Colors in a photographic image are usually based on the three primary colors red, green, and blue (RGB). This is called the additive color system because when the three colors are combined in equal amounts, they form white. This RGB system is used whenever light is projected to form colors as it is on the display monitor (or in your eye). Another color system uses cyan, magenta, yellow and black (CMYK) to create colors. This system is used in a few sensors and almost all printers since it's the color system used with reflected light.
 
Since daylight is made up of red, green, and blue light; placing red, green, and blue filters over individual pixels on the image sensor can create color images just as they did for Maxwell in 1860. Using a process called interpolation, the camera computes the actual color of each pixel by combining the color it captured directly through its own filter with the other two colors captured by the pixels around it.

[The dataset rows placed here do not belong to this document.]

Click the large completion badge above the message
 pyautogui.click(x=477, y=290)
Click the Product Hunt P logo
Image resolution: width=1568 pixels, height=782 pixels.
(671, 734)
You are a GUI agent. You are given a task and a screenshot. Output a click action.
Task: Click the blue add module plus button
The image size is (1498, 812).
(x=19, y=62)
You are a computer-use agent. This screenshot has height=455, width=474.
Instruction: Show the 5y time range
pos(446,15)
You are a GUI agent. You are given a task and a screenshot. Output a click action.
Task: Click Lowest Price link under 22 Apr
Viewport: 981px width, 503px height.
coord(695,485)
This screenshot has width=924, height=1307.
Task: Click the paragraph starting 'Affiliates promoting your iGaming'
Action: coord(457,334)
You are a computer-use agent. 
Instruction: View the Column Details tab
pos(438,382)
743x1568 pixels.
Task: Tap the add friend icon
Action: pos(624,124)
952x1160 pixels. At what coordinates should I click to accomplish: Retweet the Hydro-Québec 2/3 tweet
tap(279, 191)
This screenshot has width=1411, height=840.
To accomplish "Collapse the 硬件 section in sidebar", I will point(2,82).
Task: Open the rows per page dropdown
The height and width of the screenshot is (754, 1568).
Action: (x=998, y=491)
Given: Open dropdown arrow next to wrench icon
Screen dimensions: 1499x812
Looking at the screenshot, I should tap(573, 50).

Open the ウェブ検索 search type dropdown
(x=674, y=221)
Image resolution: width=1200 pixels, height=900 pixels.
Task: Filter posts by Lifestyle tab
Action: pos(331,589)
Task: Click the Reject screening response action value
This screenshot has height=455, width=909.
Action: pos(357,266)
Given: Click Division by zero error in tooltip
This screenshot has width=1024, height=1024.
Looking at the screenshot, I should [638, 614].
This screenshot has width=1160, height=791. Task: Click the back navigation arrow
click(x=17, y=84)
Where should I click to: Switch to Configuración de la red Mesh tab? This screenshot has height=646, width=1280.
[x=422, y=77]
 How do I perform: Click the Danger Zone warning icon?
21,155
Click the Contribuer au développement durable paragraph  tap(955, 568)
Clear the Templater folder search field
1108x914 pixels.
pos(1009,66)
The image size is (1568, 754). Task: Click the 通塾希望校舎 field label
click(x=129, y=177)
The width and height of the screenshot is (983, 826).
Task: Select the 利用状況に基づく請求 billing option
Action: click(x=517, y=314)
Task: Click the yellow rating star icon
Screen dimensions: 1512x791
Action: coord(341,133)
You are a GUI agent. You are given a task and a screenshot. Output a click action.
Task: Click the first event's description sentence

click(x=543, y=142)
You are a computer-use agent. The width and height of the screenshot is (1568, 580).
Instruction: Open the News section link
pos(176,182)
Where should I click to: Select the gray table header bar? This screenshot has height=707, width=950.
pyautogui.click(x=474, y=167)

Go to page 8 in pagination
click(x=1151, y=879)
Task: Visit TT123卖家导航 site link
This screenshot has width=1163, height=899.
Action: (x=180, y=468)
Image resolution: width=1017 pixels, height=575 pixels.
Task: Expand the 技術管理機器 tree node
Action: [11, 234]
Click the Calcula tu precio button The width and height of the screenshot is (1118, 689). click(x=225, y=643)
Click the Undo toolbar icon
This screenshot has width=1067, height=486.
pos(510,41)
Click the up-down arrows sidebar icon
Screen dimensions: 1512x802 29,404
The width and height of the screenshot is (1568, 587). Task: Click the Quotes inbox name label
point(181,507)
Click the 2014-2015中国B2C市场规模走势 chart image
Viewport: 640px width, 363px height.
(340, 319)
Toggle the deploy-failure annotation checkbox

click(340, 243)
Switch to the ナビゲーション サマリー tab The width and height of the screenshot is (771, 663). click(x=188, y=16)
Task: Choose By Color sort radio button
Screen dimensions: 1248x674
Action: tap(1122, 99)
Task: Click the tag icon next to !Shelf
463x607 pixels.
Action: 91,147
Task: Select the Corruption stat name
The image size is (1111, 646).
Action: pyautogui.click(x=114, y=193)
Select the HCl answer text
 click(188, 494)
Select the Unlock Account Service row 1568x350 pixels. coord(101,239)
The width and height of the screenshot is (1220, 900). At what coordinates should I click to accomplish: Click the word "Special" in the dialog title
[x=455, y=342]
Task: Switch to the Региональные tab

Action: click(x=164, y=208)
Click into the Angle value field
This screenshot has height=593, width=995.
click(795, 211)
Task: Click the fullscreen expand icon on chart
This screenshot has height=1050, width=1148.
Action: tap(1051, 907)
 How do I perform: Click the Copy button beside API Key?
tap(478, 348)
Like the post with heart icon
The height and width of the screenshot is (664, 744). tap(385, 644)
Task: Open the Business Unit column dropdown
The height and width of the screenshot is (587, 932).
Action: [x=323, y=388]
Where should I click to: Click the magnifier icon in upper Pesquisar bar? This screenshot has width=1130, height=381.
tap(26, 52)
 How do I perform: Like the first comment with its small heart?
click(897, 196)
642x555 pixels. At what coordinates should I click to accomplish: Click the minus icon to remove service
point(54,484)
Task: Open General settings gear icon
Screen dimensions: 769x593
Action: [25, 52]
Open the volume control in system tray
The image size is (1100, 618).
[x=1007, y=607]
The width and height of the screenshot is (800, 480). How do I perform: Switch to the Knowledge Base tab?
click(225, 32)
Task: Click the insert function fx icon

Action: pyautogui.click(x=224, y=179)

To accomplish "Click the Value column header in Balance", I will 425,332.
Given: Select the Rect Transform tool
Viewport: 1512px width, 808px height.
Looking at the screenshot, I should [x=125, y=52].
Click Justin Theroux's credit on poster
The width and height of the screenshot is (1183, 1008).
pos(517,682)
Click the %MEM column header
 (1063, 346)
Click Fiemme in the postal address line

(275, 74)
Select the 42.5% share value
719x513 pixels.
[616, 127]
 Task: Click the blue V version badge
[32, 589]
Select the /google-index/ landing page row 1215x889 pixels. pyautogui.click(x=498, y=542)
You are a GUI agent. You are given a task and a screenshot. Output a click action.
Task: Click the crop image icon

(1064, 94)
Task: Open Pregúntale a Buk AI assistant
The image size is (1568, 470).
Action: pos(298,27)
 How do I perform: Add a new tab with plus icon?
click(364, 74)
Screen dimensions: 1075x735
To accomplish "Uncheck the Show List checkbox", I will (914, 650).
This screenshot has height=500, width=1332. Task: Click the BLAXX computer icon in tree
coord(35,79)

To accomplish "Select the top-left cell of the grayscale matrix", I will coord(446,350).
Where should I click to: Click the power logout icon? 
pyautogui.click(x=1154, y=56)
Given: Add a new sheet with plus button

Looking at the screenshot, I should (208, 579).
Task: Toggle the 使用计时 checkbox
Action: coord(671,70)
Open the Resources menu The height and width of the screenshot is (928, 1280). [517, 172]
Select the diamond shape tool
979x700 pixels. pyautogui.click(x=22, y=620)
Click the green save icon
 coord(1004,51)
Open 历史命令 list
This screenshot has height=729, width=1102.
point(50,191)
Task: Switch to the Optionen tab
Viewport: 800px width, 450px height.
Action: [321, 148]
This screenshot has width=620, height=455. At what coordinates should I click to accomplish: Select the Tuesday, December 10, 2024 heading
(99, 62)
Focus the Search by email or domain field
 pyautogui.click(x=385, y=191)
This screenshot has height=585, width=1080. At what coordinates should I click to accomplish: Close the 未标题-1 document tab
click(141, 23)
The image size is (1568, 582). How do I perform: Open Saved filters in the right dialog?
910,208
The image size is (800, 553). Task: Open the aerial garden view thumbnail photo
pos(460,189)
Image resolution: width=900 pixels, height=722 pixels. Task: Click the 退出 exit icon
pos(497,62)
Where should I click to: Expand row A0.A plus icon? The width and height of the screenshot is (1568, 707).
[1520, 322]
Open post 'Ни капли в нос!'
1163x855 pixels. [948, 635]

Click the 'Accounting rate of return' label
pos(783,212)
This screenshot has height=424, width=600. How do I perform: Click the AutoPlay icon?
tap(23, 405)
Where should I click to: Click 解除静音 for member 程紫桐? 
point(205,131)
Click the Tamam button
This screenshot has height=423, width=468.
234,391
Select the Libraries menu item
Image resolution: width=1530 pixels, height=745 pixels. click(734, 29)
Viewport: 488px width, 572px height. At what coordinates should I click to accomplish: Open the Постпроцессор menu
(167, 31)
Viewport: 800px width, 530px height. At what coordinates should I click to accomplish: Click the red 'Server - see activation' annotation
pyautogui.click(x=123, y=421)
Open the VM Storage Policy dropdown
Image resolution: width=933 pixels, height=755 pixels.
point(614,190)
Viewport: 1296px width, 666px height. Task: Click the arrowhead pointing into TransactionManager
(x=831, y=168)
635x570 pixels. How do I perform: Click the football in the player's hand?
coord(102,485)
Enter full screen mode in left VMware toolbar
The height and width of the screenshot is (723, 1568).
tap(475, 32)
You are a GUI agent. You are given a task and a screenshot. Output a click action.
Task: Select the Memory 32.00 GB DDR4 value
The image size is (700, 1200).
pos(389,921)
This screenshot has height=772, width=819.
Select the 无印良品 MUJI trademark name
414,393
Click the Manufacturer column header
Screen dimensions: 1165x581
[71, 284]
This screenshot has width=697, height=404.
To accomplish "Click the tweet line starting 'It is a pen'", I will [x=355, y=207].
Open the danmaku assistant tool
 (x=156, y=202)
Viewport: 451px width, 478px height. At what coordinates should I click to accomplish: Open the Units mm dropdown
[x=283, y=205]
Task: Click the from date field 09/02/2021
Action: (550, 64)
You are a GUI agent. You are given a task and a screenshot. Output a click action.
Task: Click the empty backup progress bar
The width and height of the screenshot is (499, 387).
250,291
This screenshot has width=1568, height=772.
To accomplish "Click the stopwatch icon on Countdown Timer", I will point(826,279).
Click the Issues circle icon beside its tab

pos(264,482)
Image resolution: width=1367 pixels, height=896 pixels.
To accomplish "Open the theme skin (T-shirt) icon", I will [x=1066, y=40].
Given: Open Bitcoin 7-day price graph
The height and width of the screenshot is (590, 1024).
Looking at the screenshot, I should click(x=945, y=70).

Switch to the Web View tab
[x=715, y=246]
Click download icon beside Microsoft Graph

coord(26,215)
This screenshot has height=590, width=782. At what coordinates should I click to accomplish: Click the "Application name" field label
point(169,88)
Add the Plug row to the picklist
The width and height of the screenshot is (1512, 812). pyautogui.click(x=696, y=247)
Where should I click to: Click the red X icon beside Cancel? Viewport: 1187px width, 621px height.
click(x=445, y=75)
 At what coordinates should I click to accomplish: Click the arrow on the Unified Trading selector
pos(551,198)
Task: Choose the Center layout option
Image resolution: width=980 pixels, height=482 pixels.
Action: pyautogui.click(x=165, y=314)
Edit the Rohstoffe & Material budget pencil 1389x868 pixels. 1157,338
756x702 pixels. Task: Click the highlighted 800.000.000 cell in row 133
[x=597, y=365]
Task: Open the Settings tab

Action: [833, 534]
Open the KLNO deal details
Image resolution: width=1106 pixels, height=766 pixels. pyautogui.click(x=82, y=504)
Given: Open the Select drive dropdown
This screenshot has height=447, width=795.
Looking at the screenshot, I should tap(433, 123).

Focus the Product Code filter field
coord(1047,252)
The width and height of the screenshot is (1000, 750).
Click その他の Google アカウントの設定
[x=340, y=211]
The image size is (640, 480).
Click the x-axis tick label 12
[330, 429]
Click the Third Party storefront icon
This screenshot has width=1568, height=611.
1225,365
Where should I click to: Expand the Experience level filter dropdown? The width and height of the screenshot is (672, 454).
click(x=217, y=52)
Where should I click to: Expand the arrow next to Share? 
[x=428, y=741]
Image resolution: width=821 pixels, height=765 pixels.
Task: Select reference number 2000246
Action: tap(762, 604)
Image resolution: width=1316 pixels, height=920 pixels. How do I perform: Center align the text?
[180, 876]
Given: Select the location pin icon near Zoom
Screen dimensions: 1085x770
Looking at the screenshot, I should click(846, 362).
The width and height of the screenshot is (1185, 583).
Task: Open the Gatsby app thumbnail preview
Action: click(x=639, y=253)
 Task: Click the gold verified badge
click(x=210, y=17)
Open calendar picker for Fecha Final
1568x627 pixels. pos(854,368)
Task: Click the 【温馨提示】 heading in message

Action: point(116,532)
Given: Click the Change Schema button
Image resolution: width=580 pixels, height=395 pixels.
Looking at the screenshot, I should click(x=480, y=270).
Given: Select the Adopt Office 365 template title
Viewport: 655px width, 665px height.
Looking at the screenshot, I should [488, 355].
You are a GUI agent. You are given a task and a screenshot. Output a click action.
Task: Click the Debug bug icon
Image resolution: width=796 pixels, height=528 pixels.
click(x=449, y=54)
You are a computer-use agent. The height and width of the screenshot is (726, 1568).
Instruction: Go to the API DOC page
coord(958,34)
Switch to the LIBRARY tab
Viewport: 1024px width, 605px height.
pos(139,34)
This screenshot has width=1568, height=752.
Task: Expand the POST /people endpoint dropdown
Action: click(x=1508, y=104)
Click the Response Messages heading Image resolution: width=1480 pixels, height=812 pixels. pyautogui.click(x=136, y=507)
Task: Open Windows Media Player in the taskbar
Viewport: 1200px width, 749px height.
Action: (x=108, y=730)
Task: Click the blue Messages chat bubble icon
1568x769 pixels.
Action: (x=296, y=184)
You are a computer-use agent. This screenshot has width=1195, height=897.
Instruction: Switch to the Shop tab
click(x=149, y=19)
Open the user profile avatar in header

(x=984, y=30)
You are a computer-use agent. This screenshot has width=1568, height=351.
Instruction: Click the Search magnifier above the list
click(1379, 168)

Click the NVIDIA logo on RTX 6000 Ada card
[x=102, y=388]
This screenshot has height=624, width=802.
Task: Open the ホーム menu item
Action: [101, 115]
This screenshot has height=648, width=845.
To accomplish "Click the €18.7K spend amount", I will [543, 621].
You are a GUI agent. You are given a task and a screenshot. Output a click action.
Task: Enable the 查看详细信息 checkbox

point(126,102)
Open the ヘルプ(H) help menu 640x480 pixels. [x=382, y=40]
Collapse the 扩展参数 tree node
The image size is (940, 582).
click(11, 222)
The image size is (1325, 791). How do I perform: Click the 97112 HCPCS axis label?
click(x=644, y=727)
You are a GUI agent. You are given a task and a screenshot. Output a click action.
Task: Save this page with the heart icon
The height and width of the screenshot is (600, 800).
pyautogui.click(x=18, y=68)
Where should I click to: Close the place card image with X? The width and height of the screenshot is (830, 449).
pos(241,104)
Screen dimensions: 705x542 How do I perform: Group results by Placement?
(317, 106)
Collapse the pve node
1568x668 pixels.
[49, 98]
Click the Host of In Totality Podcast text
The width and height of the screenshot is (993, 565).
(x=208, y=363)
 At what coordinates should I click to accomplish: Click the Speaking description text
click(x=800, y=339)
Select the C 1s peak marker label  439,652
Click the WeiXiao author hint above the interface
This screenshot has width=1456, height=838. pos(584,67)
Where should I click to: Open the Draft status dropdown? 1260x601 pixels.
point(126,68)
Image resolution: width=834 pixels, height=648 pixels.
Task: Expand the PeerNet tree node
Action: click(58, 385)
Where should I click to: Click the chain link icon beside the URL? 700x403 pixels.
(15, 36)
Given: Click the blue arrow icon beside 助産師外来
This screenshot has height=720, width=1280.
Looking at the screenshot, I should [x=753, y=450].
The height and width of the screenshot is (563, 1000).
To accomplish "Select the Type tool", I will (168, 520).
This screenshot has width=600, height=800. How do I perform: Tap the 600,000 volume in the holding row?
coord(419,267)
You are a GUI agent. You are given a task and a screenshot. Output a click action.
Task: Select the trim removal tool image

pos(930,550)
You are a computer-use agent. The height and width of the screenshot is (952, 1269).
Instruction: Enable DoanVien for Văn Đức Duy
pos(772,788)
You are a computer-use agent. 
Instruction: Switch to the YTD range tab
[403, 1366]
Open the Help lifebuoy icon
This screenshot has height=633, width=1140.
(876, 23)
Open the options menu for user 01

How well it does this is affected in part by the image format, size, and compression you select.
 
 
Because each pixel on the sensor has a color filter that only lets in one color, a captured image records the brightness of the red, green, and blue pixels separately. (There are usually twice as many photosites with green filters because the human eye is more sensitive to that color). Illustration courtesy of Foveon at www.foveon.com.
 
 
To create a full color image, the camera's image processor calculates, or interpolates, the actual color of each pixel by looking at the brightness of the colors recorded by it and others around it. Here the full-color of some green pixels are about to be interpolated from the colors of the eight pixels surrounding them.

There's a Computer in Your Camera

Each time you take a picture millions of calculations have to be made in just a few seconds. It's these calculations that make it possible for the camera to interpolate, preview, capture, compress, filter, store, transfer, and display the image. All of these calculations are performed in the camera by an image processor that's similar to the one in your desktop computer, but dedicated to this single task. How well your processor performs its functions is critical to the quality of your images but it's hard to evaluate advertising claims about these devices. To most of us these processors are mysterious black boxes about which advertisers can say anything they want. The proof is in the pictures.
 
 
Cameras with the latest programmable digital media processors can perform functions that camera companies program them for. Currently these functions include in-camera photo editing and special effects such as red-eye removal,image enhancement, picture borders, stitching together panoramas, removing blur caused by camera shake, and much more.

Where We Seem to be Headed

As camera resolutions have improved, most people are satisfied with the quality and sharpness of their prints. For this reason, the marketing battle, especially in the point-and-shoot or pocket camera categories is now all about features. Since digital cameras are basically computers, companies can program them to do all sorts of things that older, mechanical cameras could never do. They can identify faces in a scene to focus on, detect and eliminate red-eye, and let you adjust colors and tones in your images. There is a tipping point somewhere in this endless checklist of possible features where complexity begins to increase rather than decrease and the usefulness of features begins to decline. We are probably already at that tipping point and perhaps beyond it. When you read about features ask yourself how often you would really use them and how much control you want to turn over to your camera.
 
When considering features, keep in mind that most of the great images in the history of photography were taken using cameras that only let you control focus, the aperture, and the shutter speed.